01 Oct 2008
The government has finally put its weight behind a new centralised police unit tasked with leading a coordinated national response to e-crime.
The proposed Police Central E-crime Unit (PCEU), which has been awaiting funding for over a year, will act as a national coordination centre and work to improve the specialist e-crime skills of police officers in regional forces.
The unit is also set to work closely with the National Fraud Reporting Centre and National Fraud Intelligence Bureau once both organisations are fully launched.
"It is widely recognised that e-crime is the most rapidly expanding form of criminality and knows no borders," said attorney general Baroness Scotland in a statement.
"The network is a good example of the UK leading on an international initiative which improves our capability to prosecute e-crime."
The launch of the PCEU will be seen by many as an admission of the gap left by the National Hi-Tech Crime Unit when it was absorbed into the Serious Organised Crime Agency over two years ago.
The PCEU will receive £3.5m of government funding and £3.9m from the Metropolitan Police Service.
The unit was welcomed by Dave Martin, managing security consultant at IT services firm Logica.
"It is good to see UK leading with this and hopefully good relations with foreign equivalents will flourish, as there is of course still the problem of the international aspect of computer crime where some other countries are not as advanced as we are," he said.
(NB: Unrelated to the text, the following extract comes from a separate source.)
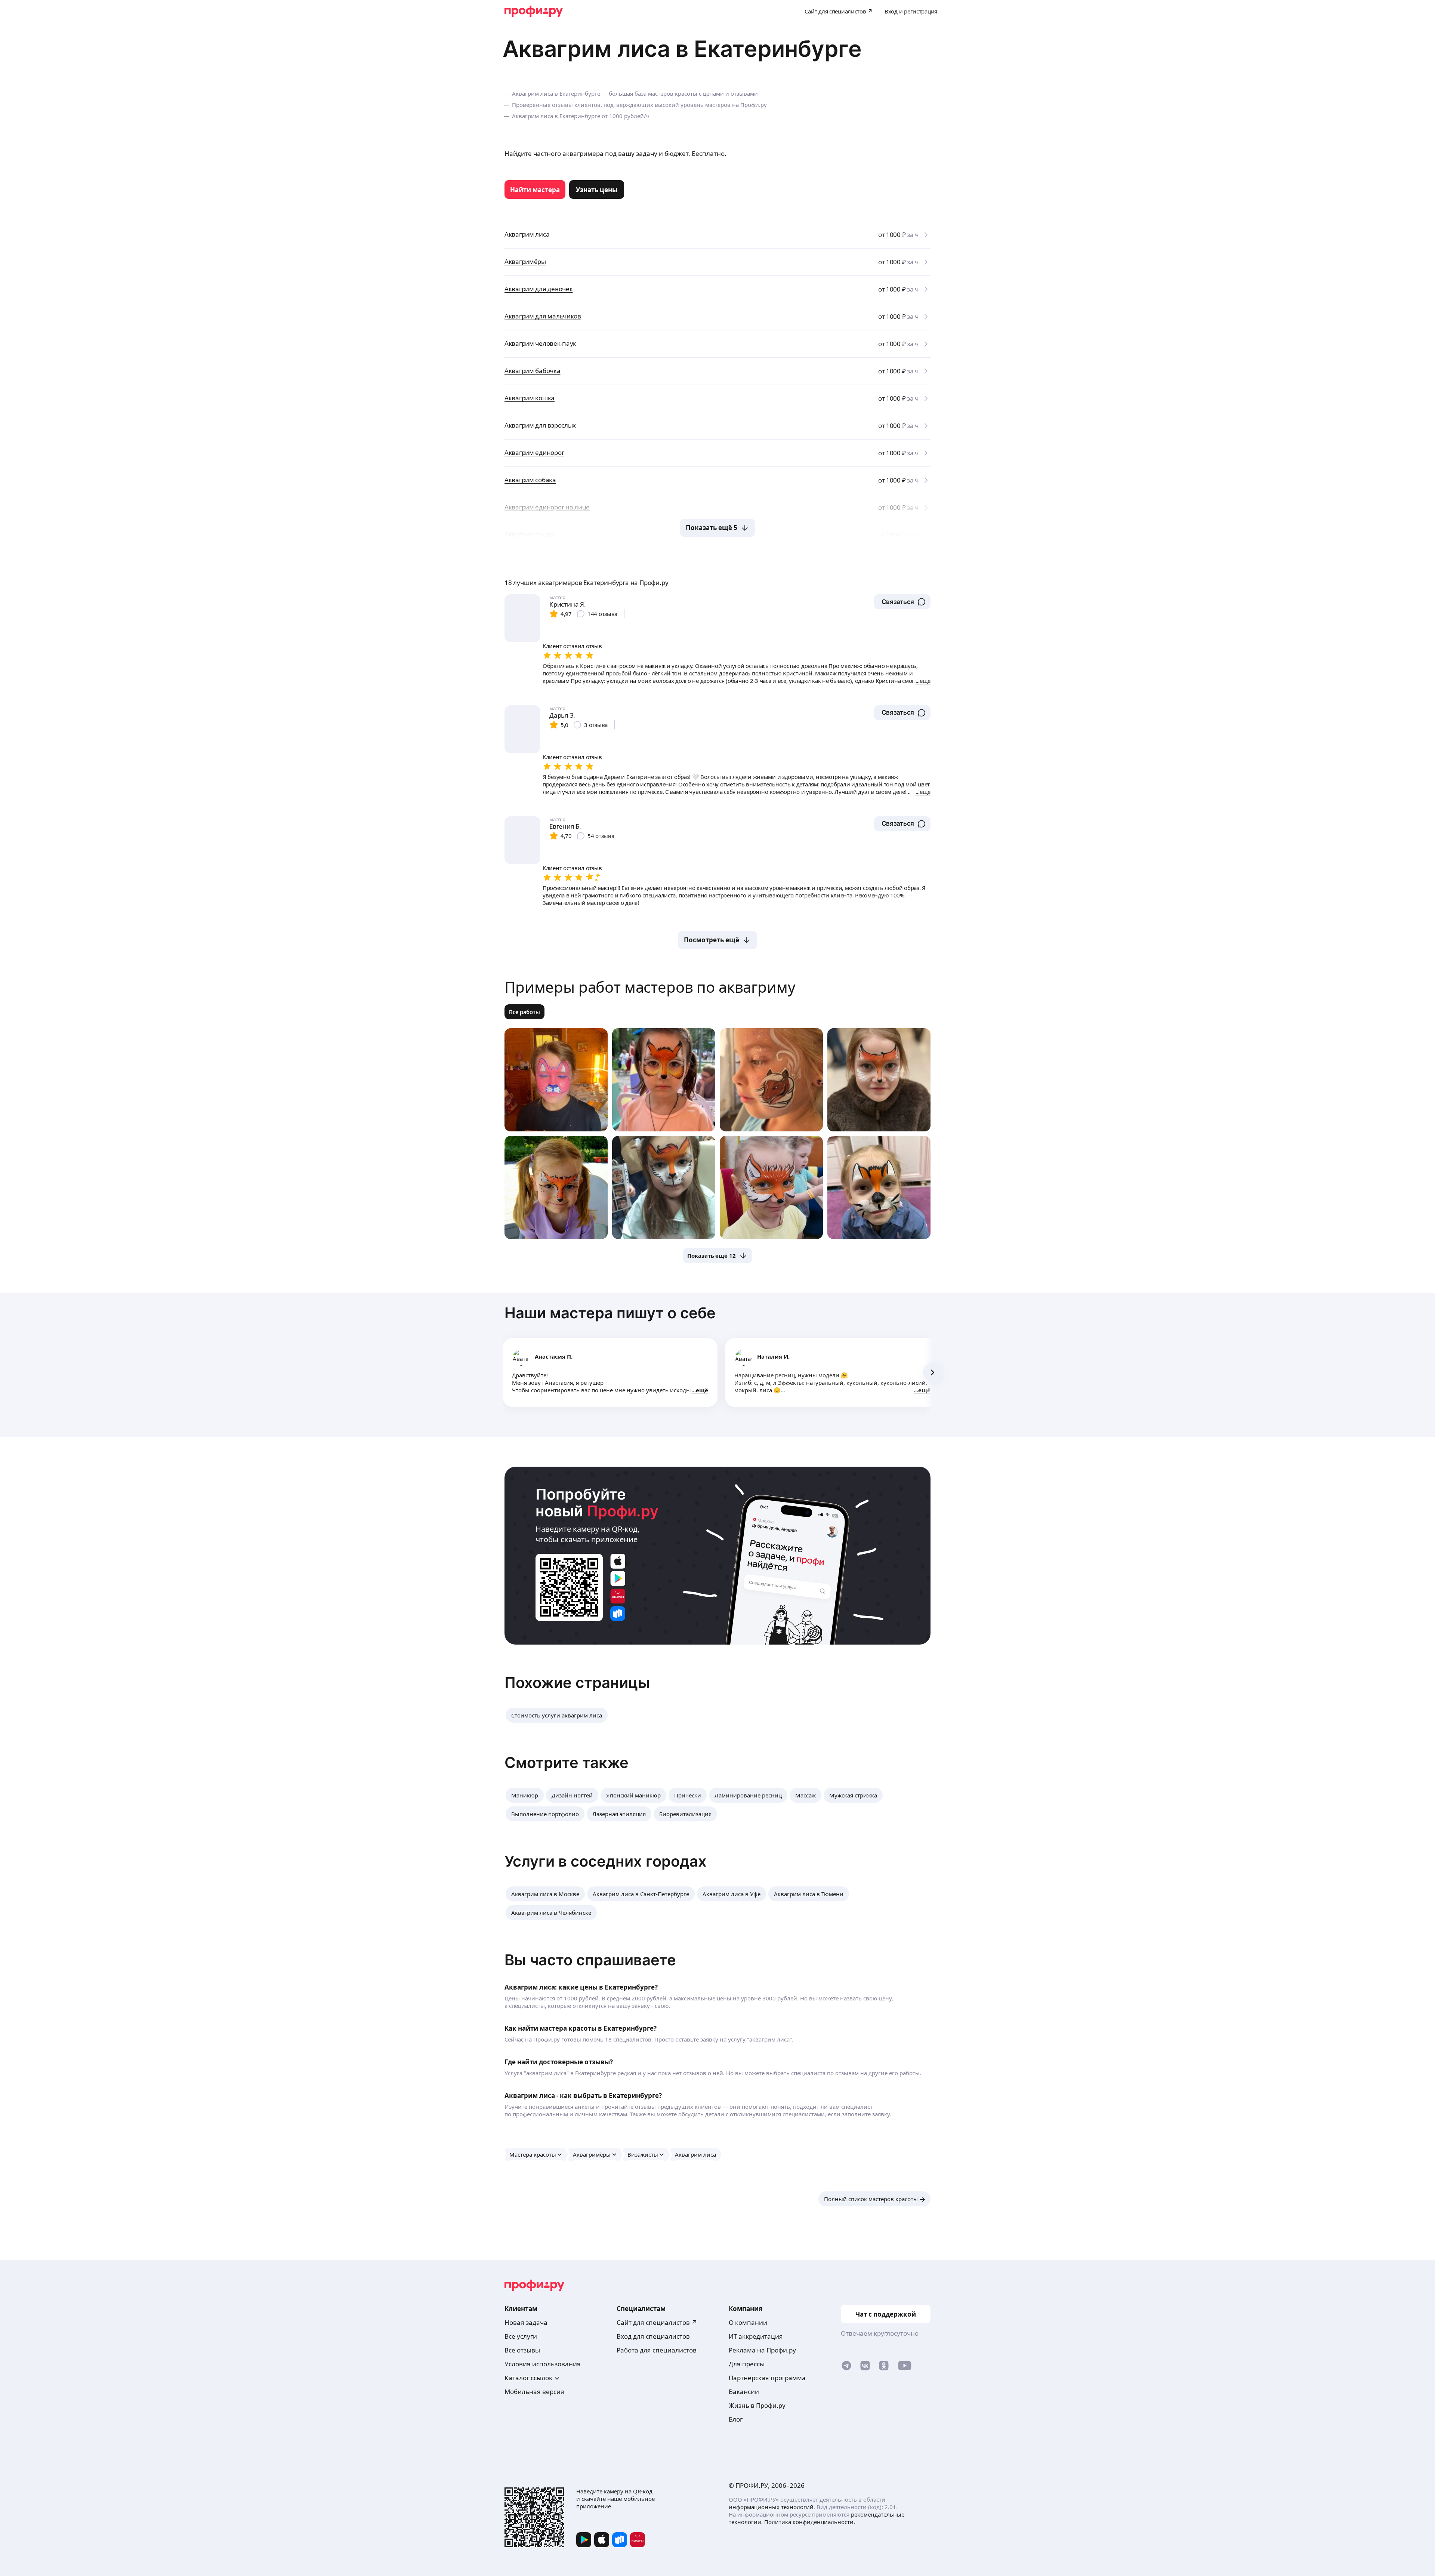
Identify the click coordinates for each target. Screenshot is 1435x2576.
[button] (902, 601)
However, there was a more skeptical response from industry association The Corporate IT Forum.
"£7m over three years seems a very small sum for a very large problem. We doubt whether that it will be enough to tackle an issue that the Home Office itself calls a ‘global menace’ – something our own members know all too well," argued chief executive David Roberts.
He added that it was still unclear whether the new organisation would provide a single line of reporting for hi-tech crime.
The PCEU is set to become operational in spring 2009.